I've had ulcerative colitis now for over sixteen years, I was diagnosed at just fourteen years old after suffering for about five years and spending a whole year bed-ridden due to my health being so low, but over that year was when I started my very first blog so I supposed something good can out of that year. I've learnt that after everything I have been through my body has survived so much and that makes me a warrior, I am a colitis warrior and this is the truth about how shitty ulcerative colitis really is.
You will suffer a lot of pain. Pain is the worst thing in the world, and if you don't have ulcerative colitis yourself then imagine labour pain because a lot of doctors have proved that ulcerative colitis pain is very similar to labour pains, if not worse when the sufferer is in a bad flare up. Hot water bottles, nightdresses and meditations really help me so I highly recommend them.
Taking medication isn't always going to help. The amount of medications you will have to try before your body agrees on the right one is silly and for a little while at the beginning, you'll feel like a lab rat, it's horrible and upsetting. Your doctor will give you medication after medication but they don't all help at all and sometimes you need to help yourself with rest and meditation, also I highly recommend cannabis oil.
You will need to listen to your body. You will need at least one afternoon a week where you will have to take some self-care time, some weeks you'll need the whole week to rest and recover. Some days you will have no energy at all and you have to listen to your body and do exactly what it recommends and needs; if you don't feel like eating then don't eat, if you want to sleep then sleep. Listen to yourself.
Hospital appointments become a thing of the norm. I have completely lost count of how many hospital appoints I have attended and I am so thankful but each and every one, even the ones where I received bad news. Our NHS is the most amazing and you will learn that very quickly. However, your treatment will consist of very horrid things like colonoscopies, water tests, poop sample tests and about a million blood tests.
Having a supportive nurse means more than you'll ever realise. My nurse is my lifesaver, and without him, I have no idea where I would be or honestly if I'd even be alive. He is so supportive and has been there with me through so much, bad times and good times. I can't thank my nurse enough for everything he does for me and when you find a nurse who you love and trust, hold on to them dearly because they really are one in a million.
You need to be open, even if it is embarrassing. When you get a partner you'll need to open up to them and tell them what you're going through. If someone really wants to be with you then they will want to be with all of you and know everything about you, so tell them. If they don't stick around then they really aren't worth being in your life.
It affects your mental health. Ulcerative colitis makes you feel very alone, all of the time because no one around you knows what it's like to feel this way and some days it's a real struggle to just get through the day. Pain will be that bad times that you really will want to end it all, please if you ever feel like this then come and talk to me because I know what it's like to feel this way and you aren't alone.

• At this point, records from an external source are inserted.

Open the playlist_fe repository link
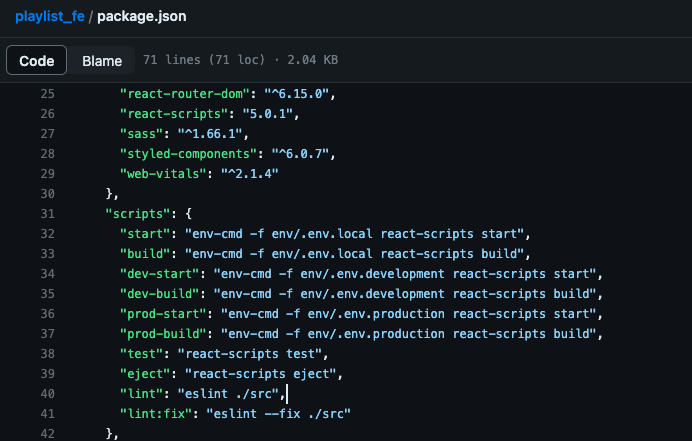Viewport: 692px width, 441px height. [x=50, y=16]
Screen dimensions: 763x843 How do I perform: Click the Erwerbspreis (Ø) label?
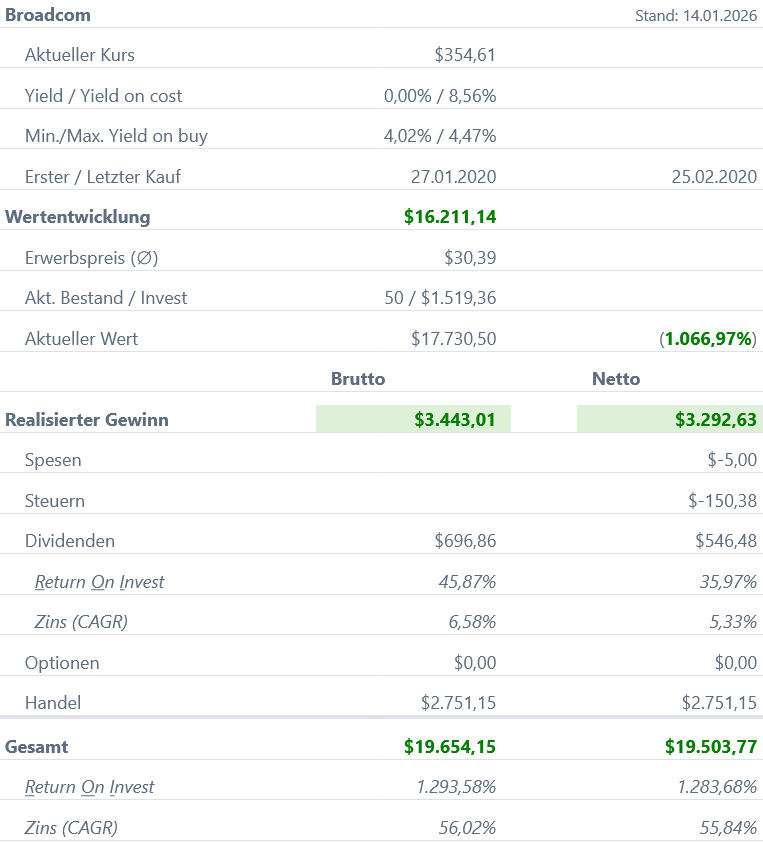pos(91,258)
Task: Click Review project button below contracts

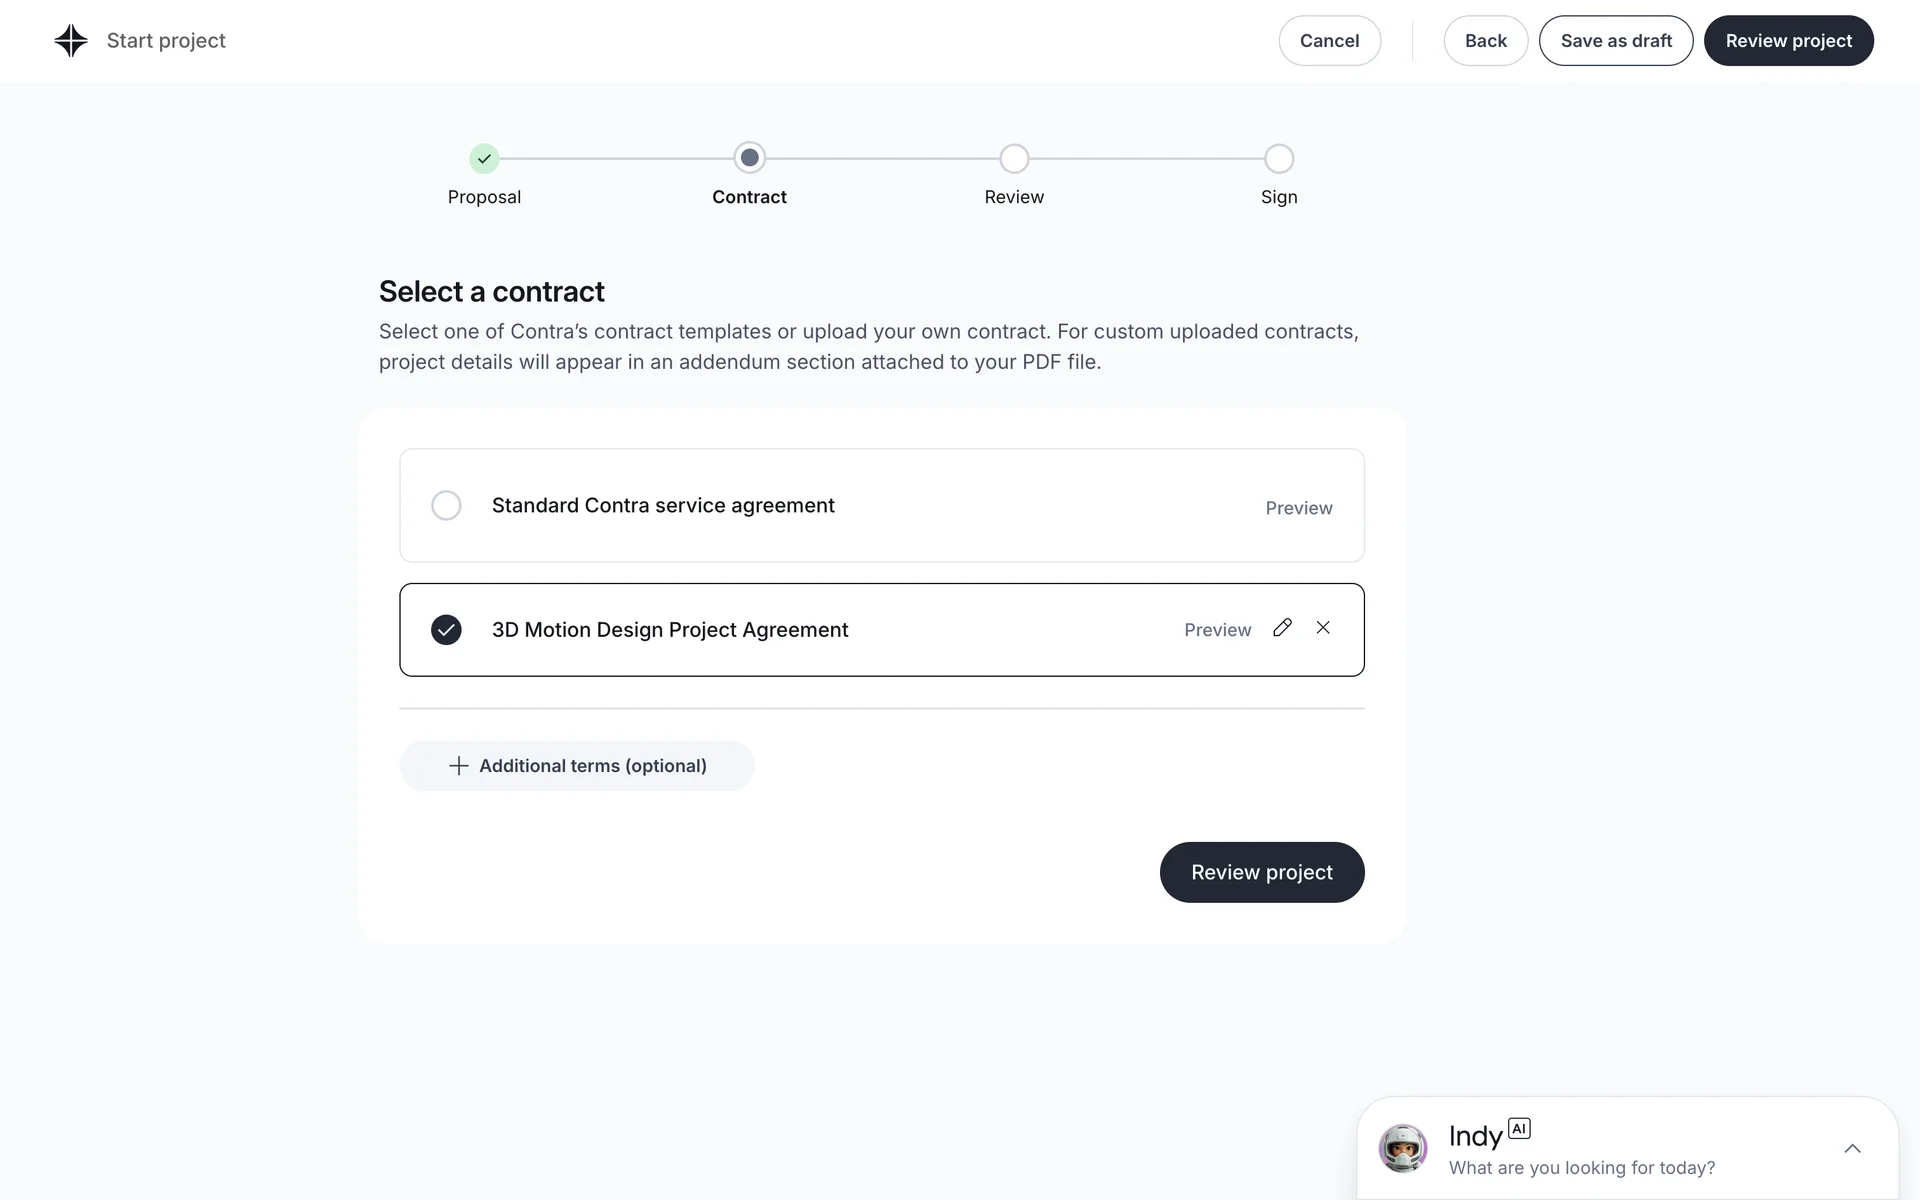Action: pyautogui.click(x=1261, y=872)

You'll learn who your real friends are. Having a supportive people in your life means the world for anyone but when you have ulcerative colitis having supportive people in your life means so much more. They will understand when you have to cancel plans last minute that have been planned for weeks, months or years. They will understand when you have to spend ages in the bathroom and they have to entertain themselves sitting on their own. The online community is one of the best things out there and everyone is so supportive and loveable because we all know what each other is going through so are always there to give any help or advice, or even if you just need a shoulder to cry on and someone to moan at.
Do you have ulcerative colitis or known anyone who has this horrible life-long disease?